The early campaigner blamed the religious right for his '96 primary loss. if you can't beat 'em ...

Time cover By John F. Dickerson

(TIME, October 20) -- Those close to Steve Forbes know only this about his spiritual life: he's an Episcopalian and attends St. John on the Mountain in Bernardsville, N.J. Perhaps you'd be circumspect about your faith too if your father had made you wear a kilt to Sunday services as a kid. "He hadn't given an awful lot of thought to these kinds of issues until he started running for President last year," says Forbes supporter Gordon Humphrey. Nor had Forbes spent much time communing with the more demonstrative branches of Protestantism. "As an Episcopalian, he never rubbed shoulders too much with Baptists and those who fall into the category of religious conservatives."

But as Forbes tries a second time for the Republican Party's presidential nomination, he is rubbing a lot of those shoulders. After he settled into a black Chevrolet Suburban last June for a drive with the Rev. Louis Sheldon, the ultraconservative founder of the Traditional Values Coalition, Forbes endured an hour-long grilling. The preacher asked for Forbes' view about abortion (against), school choice (for), and the "homosexual-rights agenda" (against, but no harassment, please). "I was a doubter," says Sheldon. "The stereotype from the 1996 campaign was that Steve Forbes was clearly pro-choice and clearly libertarian." Sheldon emerged a believer. "By the time we got there," he recalls, "we were chatting away like two old cousins."

Since withdrawing from the presidential race 19 months ago, Forbes has been attempting to sell himself as a social conservative to religious leaders like Sheldon. That's no mean feat for a patrician publisher, but there are signs that the crusade is working. So adroitly has Forbes courted the religious right since last year's election that G.O.P. elders who once treated him as an amusing sideshow now talk of him as a comer to watch in the early stages of the 2000 campaign. "No one is laughing now," says Republican Congressman Bill Paxon.

PROVIDED MATERIAL:
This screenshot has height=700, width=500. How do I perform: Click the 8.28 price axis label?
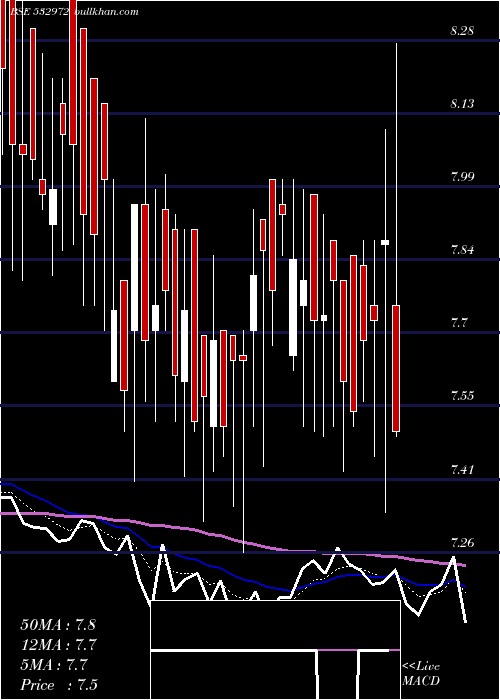click(x=462, y=31)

DIRECTION: From the article on Steve Forbes, print word for word the passage that begins with the words containing "Since withdrawing from" and ends with "Congressman Bill Paxon.".

FINISHED ANSWER:
Since withdrawing from the presidential race 19 months ago, Forbes has been attempting to sell himself as a social conservative to religious leaders like Sheldon. That's no mean feat for a patrician publisher, but there are signs that the crusade is working. So adroitly has Forbes courted the religious right since last year's election that G.O.P. elders who once treated him as an amusing sideshow now talk of him as a comer to watch in the early stages of the 2000 campaign. "No one is laughing now," says Republican Congressman Bill Paxon.